─── Input data ───

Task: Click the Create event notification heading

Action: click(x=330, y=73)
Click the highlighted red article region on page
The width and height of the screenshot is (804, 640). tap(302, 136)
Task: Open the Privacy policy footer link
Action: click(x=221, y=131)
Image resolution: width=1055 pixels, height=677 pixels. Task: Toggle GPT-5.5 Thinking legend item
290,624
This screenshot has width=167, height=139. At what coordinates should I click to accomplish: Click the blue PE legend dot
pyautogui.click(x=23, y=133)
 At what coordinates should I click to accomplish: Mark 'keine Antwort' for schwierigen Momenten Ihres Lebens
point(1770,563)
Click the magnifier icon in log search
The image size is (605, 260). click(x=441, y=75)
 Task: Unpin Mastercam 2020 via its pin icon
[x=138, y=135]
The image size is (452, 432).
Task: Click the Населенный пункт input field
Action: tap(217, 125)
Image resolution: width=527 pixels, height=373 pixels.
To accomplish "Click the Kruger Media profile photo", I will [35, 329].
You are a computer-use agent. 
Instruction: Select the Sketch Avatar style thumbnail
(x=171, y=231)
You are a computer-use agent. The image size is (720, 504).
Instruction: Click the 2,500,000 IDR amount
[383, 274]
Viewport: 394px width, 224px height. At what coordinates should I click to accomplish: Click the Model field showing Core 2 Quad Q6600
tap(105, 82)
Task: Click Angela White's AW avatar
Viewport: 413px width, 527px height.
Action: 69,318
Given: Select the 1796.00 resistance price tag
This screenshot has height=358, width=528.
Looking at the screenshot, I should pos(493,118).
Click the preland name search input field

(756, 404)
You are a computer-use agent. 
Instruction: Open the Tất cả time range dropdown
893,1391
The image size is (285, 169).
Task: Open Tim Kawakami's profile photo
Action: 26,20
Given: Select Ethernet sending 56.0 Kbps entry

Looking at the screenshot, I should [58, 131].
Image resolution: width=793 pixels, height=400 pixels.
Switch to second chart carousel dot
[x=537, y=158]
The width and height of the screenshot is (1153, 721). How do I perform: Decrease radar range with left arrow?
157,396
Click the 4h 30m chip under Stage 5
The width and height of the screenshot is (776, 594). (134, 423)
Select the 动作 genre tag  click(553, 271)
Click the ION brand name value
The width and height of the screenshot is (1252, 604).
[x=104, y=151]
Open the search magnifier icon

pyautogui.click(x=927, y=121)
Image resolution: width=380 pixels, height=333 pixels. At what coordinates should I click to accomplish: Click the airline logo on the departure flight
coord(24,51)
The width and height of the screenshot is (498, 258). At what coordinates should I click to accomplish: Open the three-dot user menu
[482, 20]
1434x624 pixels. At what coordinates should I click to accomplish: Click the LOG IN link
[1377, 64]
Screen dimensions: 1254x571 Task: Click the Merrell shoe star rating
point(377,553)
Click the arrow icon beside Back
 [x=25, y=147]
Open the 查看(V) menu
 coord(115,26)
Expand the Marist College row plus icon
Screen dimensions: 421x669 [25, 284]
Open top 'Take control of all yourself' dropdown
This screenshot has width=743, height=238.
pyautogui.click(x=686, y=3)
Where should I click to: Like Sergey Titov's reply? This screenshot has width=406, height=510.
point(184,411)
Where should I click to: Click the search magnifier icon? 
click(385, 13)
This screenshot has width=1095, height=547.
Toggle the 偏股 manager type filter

───

◆ Exercise: All of the material must be written out again exactly.

◆ Task result:
Task: Click the Create event notification heading

Action: click(x=330, y=73)
Click the highlighted red article region on page
The width and height of the screenshot is (804, 640). tap(302, 136)
Task: Open the Privacy policy footer link
Action: click(x=221, y=131)
Image resolution: width=1055 pixels, height=677 pixels. Task: Toggle GPT-5.5 Thinking legend item
290,624
This screenshot has width=167, height=139. At what coordinates should I click to accomplish: Click the blue PE legend dot
pyautogui.click(x=23, y=133)
 At what coordinates should I click to accomplish: Mark 'keine Antwort' for schwierigen Momenten Ihres Lebens
point(1770,563)
Click the magnifier icon in log search
The image size is (605, 260). click(x=441, y=75)
 Task: Unpin Mastercam 2020 via its pin icon
[x=138, y=135]
The image size is (452, 432).
Task: Click the Населенный пункт input field
Action: tap(217, 125)
Image resolution: width=527 pixels, height=373 pixels.
To accomplish "Click the Kruger Media profile photo", I will [35, 329].
You are a computer-use agent. 
Instruction: Select the Sketch Avatar style thumbnail
(x=171, y=231)
You are a computer-use agent. The image size is (720, 504).
Instruction: Click the 2,500,000 IDR amount
[383, 274]
Viewport: 394px width, 224px height. At what coordinates should I click to accomplish: Click the Model field showing Core 2 Quad Q6600
tap(105, 82)
Task: Click Angela White's AW avatar
Viewport: 413px width, 527px height.
Action: 69,318
Given: Select the 1796.00 resistance price tag
This screenshot has height=358, width=528.
Looking at the screenshot, I should pos(493,118).
Click the preland name search input field

(756, 404)
You are a computer-use agent. 
Instruction: Open the Tất cả time range dropdown
893,1391
The image size is (285, 169).
Task: Open Tim Kawakami's profile photo
Action: 26,20
Given: Select Ethernet sending 56.0 Kbps entry

Looking at the screenshot, I should [58, 131].
Image resolution: width=793 pixels, height=400 pixels.
Switch to second chart carousel dot
[x=537, y=158]
The width and height of the screenshot is (1153, 721). How do I perform: Decrease radar range with left arrow?
157,396
Click the 4h 30m chip under Stage 5
The width and height of the screenshot is (776, 594). (134, 423)
Select the 动作 genre tag  click(553, 271)
Click the ION brand name value
The width and height of the screenshot is (1252, 604).
[x=104, y=151]
Open the search magnifier icon

pyautogui.click(x=927, y=121)
Image resolution: width=380 pixels, height=333 pixels. At what coordinates should I click to accomplish: Click the airline logo on the departure flight
coord(24,51)
The width and height of the screenshot is (498, 258). At what coordinates should I click to accomplish: Open the three-dot user menu
[482, 20]
1434x624 pixels. At what coordinates should I click to accomplish: Click the LOG IN link
[1377, 64]
Screen dimensions: 1254x571 Task: Click the Merrell shoe star rating
point(377,553)
Click the arrow icon beside Back
 [x=25, y=147]
Open the 查看(V) menu
 coord(115,26)
Expand the Marist College row plus icon
Screen dimensions: 421x669 [25, 284]
Open top 'Take control of all yourself' dropdown
This screenshot has width=743, height=238.
pyautogui.click(x=686, y=3)
Where should I click to: Like Sergey Titov's reply? This screenshot has width=406, height=510.
point(184,411)
Where should I click to: Click the search magnifier icon? 
click(385, 13)
This screenshot has width=1095, height=547.
Toggle the 偏股 manager type filter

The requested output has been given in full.